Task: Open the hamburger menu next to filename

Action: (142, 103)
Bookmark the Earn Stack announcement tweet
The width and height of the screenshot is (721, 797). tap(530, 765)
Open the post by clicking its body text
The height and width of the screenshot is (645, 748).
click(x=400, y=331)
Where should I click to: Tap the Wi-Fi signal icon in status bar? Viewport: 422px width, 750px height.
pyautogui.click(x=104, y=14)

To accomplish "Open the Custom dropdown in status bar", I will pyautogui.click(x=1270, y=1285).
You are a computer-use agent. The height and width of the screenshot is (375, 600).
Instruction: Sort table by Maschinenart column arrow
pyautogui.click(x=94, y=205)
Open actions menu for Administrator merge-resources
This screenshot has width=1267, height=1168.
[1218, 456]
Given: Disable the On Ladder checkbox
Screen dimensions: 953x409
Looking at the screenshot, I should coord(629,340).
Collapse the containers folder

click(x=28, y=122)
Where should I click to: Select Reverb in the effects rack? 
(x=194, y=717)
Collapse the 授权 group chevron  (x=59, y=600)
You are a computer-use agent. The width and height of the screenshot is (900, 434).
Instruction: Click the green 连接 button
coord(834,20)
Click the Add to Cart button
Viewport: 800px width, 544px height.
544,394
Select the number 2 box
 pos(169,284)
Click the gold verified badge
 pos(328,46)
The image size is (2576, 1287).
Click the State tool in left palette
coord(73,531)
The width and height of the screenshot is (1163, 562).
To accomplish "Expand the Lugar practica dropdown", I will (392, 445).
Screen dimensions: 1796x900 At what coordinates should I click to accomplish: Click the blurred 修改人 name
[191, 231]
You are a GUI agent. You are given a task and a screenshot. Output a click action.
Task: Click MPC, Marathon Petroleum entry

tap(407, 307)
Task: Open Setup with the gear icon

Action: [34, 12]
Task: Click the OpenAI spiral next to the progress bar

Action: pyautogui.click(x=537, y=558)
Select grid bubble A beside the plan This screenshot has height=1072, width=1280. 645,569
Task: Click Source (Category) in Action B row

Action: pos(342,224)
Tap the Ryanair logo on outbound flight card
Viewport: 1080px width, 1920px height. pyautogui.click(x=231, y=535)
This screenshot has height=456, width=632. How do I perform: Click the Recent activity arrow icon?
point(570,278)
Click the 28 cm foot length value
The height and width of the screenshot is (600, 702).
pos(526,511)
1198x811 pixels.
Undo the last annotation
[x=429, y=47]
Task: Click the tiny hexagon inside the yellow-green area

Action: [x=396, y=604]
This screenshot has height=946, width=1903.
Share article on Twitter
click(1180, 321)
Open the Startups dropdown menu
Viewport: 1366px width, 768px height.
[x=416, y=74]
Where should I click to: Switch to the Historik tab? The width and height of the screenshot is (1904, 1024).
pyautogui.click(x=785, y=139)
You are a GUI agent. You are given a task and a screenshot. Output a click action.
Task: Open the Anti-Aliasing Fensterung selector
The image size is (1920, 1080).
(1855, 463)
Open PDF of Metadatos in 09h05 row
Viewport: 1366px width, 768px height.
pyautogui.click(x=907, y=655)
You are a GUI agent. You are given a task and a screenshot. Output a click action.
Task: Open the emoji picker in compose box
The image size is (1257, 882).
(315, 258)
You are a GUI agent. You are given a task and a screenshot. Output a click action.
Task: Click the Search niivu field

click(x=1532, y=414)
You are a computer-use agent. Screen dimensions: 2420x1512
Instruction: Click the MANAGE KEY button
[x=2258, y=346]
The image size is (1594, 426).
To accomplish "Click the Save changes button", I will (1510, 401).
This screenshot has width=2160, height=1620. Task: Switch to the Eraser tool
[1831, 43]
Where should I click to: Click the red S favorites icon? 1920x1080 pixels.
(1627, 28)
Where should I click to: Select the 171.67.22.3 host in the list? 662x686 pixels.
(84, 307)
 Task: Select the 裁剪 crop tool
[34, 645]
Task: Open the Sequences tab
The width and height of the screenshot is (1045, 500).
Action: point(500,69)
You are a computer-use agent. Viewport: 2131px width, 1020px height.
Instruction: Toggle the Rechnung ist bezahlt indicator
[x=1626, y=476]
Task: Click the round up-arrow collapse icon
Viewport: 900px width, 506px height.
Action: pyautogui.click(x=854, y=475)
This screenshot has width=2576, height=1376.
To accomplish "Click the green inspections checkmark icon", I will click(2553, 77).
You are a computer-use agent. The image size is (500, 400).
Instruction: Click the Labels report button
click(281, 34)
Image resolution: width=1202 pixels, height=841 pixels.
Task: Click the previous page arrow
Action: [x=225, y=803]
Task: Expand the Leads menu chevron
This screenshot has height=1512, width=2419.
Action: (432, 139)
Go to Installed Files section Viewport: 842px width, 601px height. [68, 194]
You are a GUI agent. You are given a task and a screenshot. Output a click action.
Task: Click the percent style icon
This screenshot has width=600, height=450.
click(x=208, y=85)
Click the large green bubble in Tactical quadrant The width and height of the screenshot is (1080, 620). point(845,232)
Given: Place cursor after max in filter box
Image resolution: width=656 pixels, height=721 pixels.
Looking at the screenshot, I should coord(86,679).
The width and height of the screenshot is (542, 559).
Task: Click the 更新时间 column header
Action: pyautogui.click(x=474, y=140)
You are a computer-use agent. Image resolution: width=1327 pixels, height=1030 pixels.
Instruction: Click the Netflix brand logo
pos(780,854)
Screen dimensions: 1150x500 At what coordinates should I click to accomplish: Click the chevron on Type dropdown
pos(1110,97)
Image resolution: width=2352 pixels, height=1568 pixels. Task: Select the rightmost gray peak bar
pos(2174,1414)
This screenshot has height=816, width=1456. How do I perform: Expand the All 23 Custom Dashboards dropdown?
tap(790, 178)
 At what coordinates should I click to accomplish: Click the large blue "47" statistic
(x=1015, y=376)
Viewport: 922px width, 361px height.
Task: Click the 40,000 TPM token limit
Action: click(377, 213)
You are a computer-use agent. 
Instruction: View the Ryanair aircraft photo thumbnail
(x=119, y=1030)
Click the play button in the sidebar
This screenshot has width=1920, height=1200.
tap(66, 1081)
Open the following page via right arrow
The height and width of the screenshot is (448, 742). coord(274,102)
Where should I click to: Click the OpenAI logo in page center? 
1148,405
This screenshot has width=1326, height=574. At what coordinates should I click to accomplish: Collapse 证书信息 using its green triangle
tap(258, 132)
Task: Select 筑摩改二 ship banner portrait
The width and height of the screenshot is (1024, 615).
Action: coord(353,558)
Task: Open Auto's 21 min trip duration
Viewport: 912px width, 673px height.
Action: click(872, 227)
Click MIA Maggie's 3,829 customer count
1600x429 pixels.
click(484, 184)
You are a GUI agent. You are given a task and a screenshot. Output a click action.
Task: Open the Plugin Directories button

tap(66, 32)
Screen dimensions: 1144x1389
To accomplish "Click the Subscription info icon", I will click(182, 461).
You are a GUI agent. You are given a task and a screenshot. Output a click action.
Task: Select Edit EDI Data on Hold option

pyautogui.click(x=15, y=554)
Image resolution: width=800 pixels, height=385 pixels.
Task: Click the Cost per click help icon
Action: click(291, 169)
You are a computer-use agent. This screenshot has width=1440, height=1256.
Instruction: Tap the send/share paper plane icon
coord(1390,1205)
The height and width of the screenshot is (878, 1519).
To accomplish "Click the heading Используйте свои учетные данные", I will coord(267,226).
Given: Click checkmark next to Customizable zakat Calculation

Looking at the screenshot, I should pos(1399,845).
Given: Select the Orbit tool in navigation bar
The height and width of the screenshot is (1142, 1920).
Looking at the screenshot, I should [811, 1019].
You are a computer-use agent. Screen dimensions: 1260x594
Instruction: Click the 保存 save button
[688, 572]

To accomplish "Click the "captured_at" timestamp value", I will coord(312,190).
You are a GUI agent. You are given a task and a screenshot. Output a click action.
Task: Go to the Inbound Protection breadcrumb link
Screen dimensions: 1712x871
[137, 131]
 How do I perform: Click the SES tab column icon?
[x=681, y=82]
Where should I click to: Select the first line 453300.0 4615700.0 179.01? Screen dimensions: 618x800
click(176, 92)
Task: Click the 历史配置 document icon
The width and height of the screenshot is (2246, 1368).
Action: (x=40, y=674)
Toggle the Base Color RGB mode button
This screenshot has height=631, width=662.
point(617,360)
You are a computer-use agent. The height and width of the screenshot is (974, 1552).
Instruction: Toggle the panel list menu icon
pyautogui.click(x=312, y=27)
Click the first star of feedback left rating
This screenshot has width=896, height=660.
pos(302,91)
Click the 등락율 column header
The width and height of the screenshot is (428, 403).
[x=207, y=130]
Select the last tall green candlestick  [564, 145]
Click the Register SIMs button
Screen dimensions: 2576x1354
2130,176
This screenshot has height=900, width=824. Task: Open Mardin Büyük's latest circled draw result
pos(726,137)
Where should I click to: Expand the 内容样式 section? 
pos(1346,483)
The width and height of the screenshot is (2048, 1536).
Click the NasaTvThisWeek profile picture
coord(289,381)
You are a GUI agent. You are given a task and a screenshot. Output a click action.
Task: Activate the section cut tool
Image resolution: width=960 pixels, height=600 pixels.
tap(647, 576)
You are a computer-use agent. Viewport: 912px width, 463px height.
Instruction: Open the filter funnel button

◆ ◆ ◆ ◆ ◆

## [Work required]
Find each line in the entries above that contains the word "button", and copy those lines.

## [Solution to the exercise]
Instruction: Click the green 连接 button
Click the Add to Cart button
Instruction: Click the MANAGE KEY button
To accomplish "Click the Save changes button", I will (1510, 401).
Instruction: Click the Labels report button
Click the play button in the sidebar
Task: Open the Plugin Directories button
Instruction: Click the 保存 save button
Toggle the Base Color RGB mode button
Click the Register SIMs button
Instruction: Open the filter funnel button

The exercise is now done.